Wednesday, November 14, 2007

The Pakistan Crucible

The situation in Pakistan remains seriously unstable, and while Musharraf vacillates between crackdown and appeasement, Benazir Bhutto remains under "house arrest" or "detention." Bhutto has been trying to claim the mantle of savior of Pakistani democracy, but her niece sees right through this.
The reality, however, is that there is no one better placed to benefit from emergency rule than she is. Along with the leaders of prominent Islamic parties, she has been spared the violent retributions of emergency law. Yes, she now appears to be facing seven days of house arrest, but what does that really mean? While she was supposedly under house arrest at her Islamabad residence last week, 50 or so of her party members were comfortably allowed to join her. She addressed the media twice from her garden, protected by police given to her by the state, and was not reprimanded for holding a news conference. (By contrast, the very suggestion that they might hold a news conference has placed hundreds of other political activists under real arrest, in real jails.)

Ms. Bhutto's political posturing is sheer pantomime. Her negotiations with the military and her unseemly willingness until just a few days ago to take part in Musharraf's regime have signaled once and for all to the growing legions of fundamentalists across South Asia that democracy is just a guise for dictatorship.

It is widely believed that Ms. Bhutto lost both her governments on grounds of massive corruption. She and her husband, a man who came to be known in Pakistan as "Mr. 10%," have been accused of stealing more than $1 billion from Pakistan's treasury. She is appealing a money-laundering conviction by the Swiss courts involving about $11 million. Corruption cases in Britain and Spain are ongoing.
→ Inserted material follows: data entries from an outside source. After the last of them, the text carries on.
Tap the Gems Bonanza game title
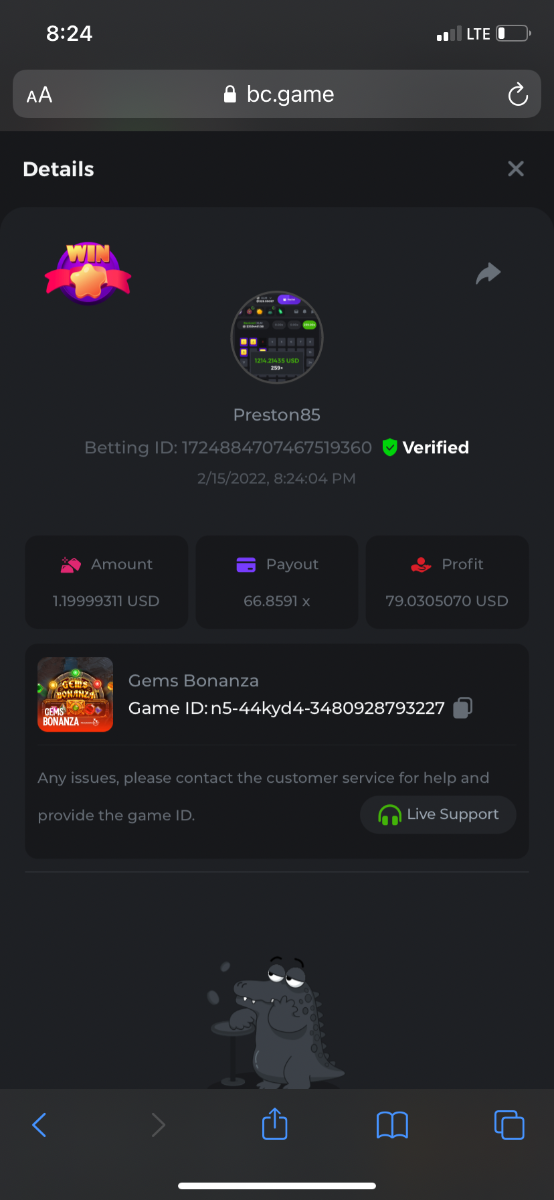The width and height of the screenshot is (554, 1200). tap(194, 680)
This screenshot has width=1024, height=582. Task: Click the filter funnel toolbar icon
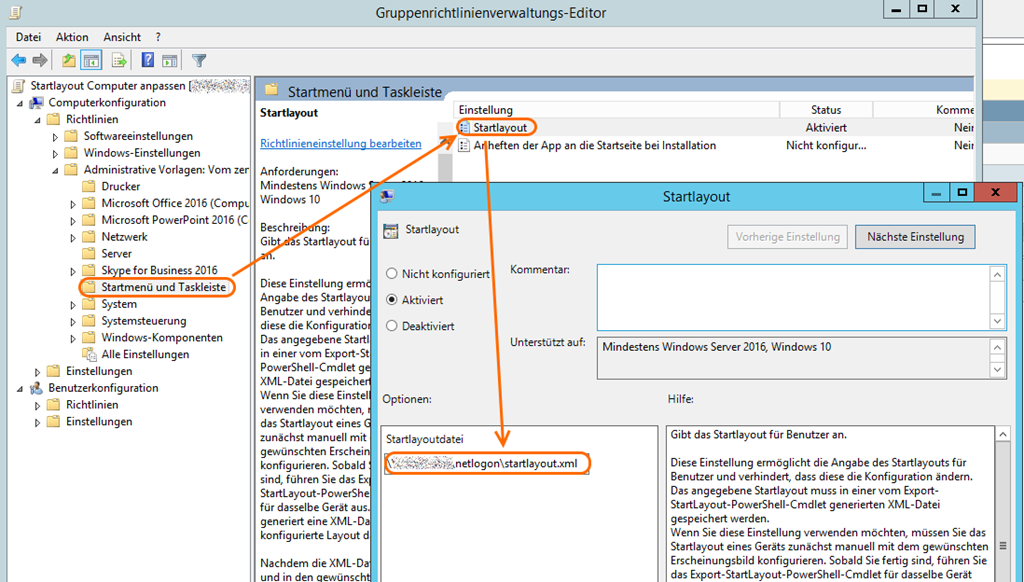(x=199, y=60)
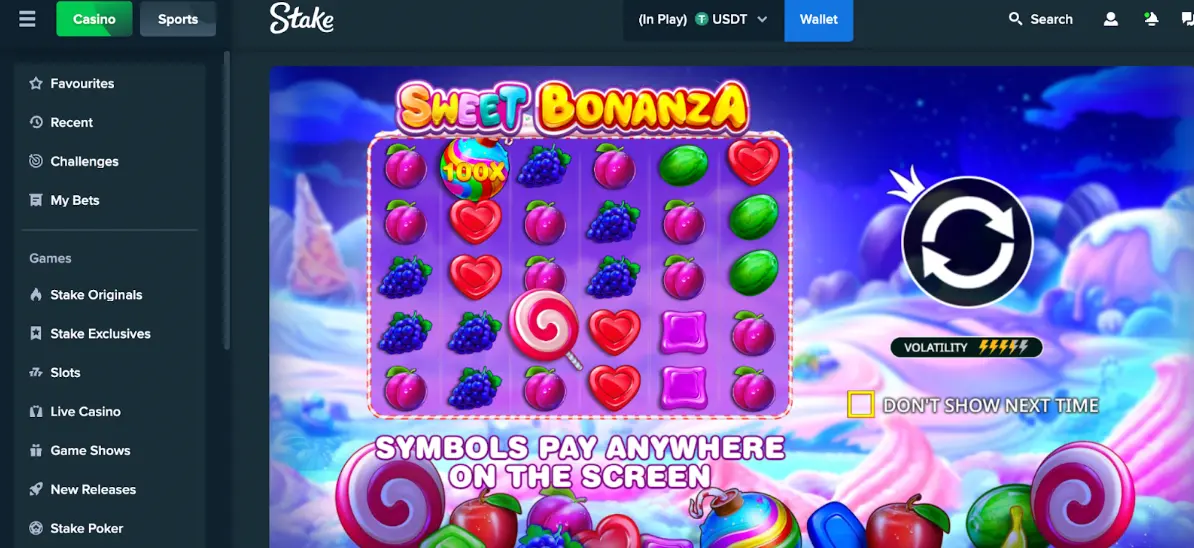Click the Challenges target icon
The width and height of the screenshot is (1194, 548).
coord(36,161)
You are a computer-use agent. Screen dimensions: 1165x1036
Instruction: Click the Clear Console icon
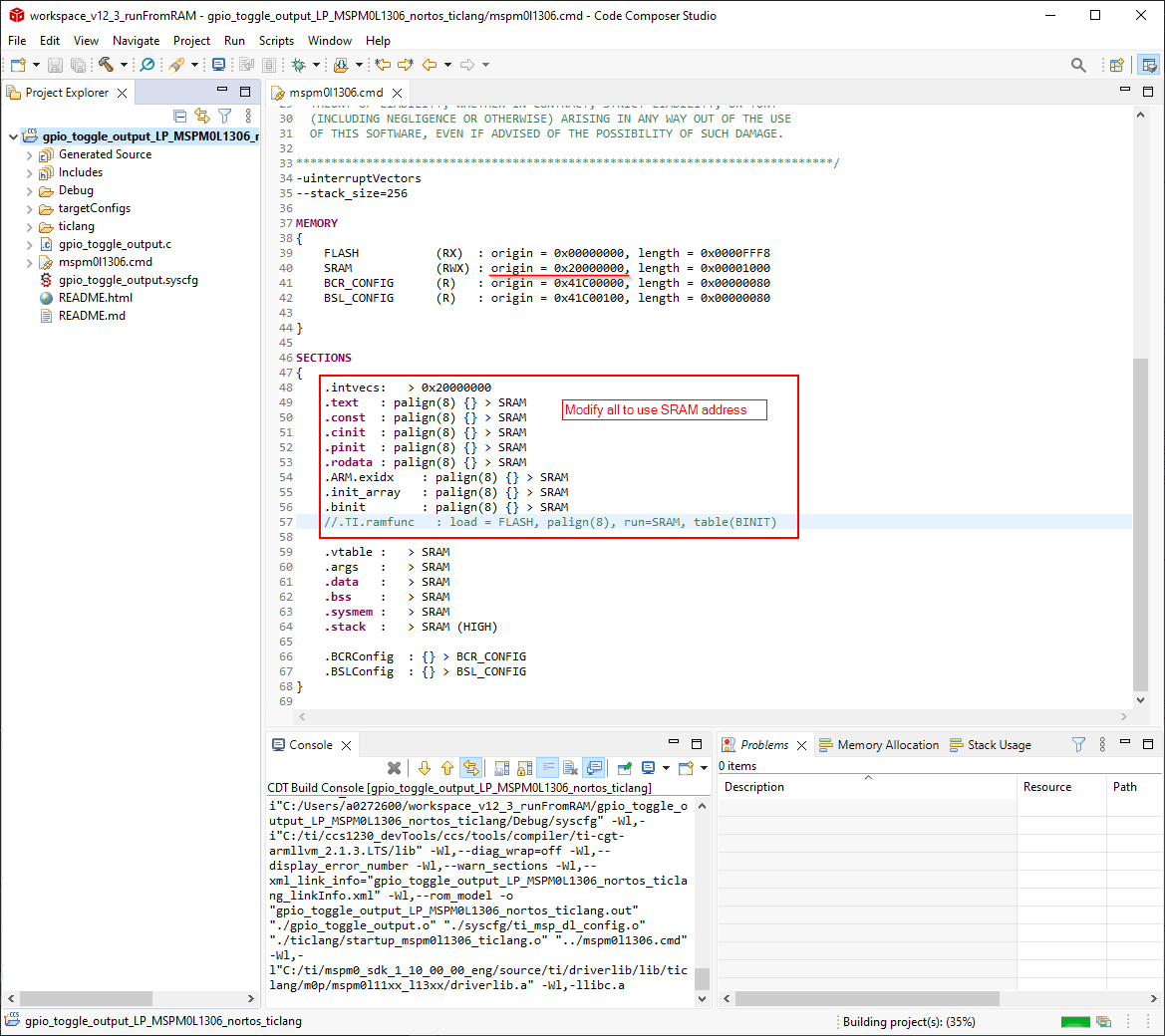[x=570, y=768]
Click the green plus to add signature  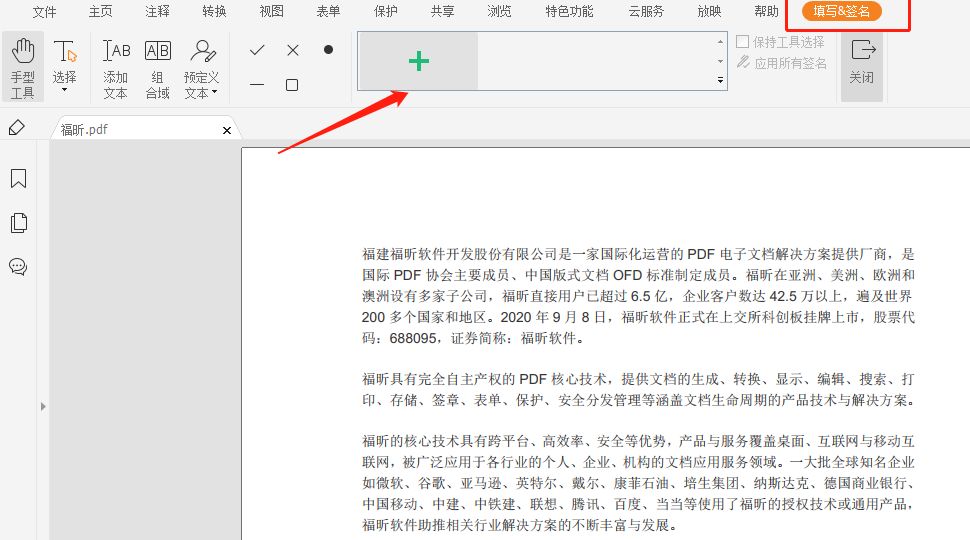coord(418,61)
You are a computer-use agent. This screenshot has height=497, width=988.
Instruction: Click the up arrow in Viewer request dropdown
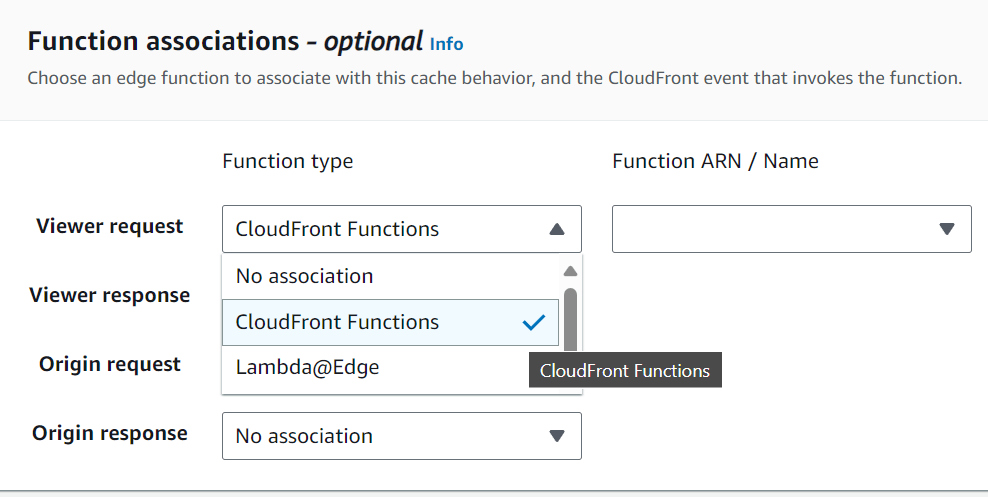(558, 229)
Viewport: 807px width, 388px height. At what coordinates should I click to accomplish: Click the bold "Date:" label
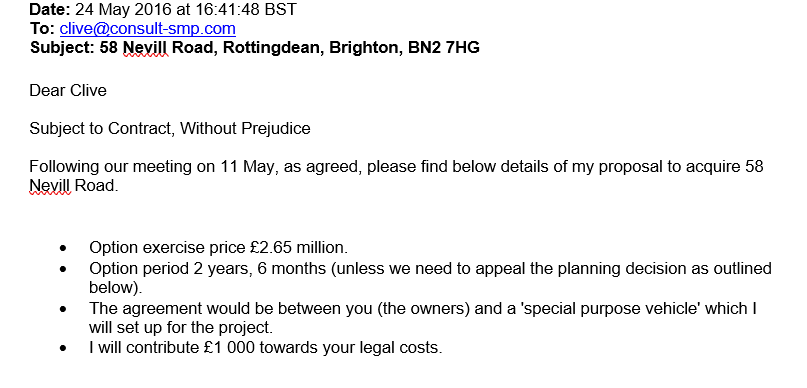(49, 9)
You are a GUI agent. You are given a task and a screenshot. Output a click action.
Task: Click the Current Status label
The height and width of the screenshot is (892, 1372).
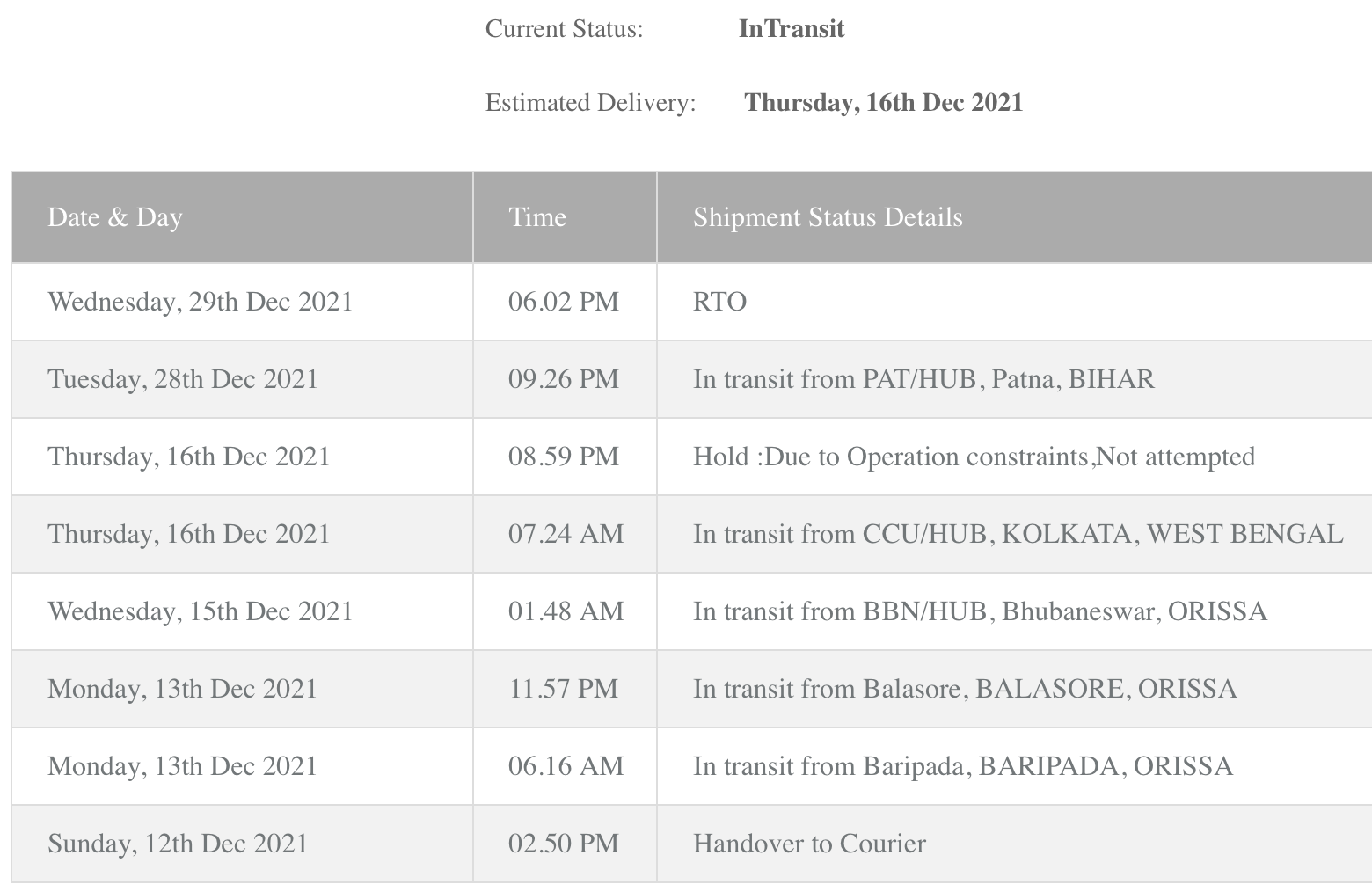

It was particularly unappealing of Ms. Bhutto to ask Musharraf to bypass the courts and drop the many corruption cases that still face her in Pakistan. He agreed, creating the odiously titled National Reconciliation Ordinance in order to do so. Her collaboration with him was so unsubtle that people on the streets are now calling her party, the Pakistan People's Party, the Pervez People's Party. Now she might like to distance herself, but it's too late.
Bhutto is not the savior. She's almost as unsavory as Musharraf, and her dabbling alternatively with Musharraf and with the Islamists is just as dangerous.

The Pakistani people have few options, with the Islamists on one side hoping to turn the country into a theocracy, and Bhutto's party isn't pure by any stretch of the imagination. Musharraf continues to head the country, but he doesn't lead - and he certainly doesn't have control over the entire country either. His military keeps losing ground to the Taliban and Islamists in the far reaches of the country, despite all the military aid proffered by the US.

The Pakistani military's failures are likely to spill over into Afghanistan from the NWFP, which means bad news for the Afghan people as well. The situation in Swat isn't much better.

UPDATE:
Musharraf says that he'll step down as military leader by the end of the month. I don't trust that to happen, as Musharraf is into political expediency that enables him to retain power more than he is into the rule of law or preserving his country against the threat posed by Islamist fundamentalism.

UPDATE:
One of the few unifying forces in Pakistan in cricket. The arrest of noted cricket player Imran Khan may be a very dangerous move. He was arrested by the police after he appeared at a student rally against President Musharraf’s move to impose emergency rule.
Thousands of students wearing black arm-bands shouted anti-Musharraf slogans as Khan was taken away.

Some religious students in the university had detained Khan, enabling the police to whisk him away. The move was a setback for Pakistan People’s Party leader Benazir Bhutto, who Tuesday said she would scrap a proposed power-sharing agreement with Musharraf, and join forces with the opposition. Bhutto has also been placed under house arrest in Lahore.

Opposition parties say police have detained around 15,000 supporters since Musharraf imposed emergency rule and clamped down on the judiciary and media.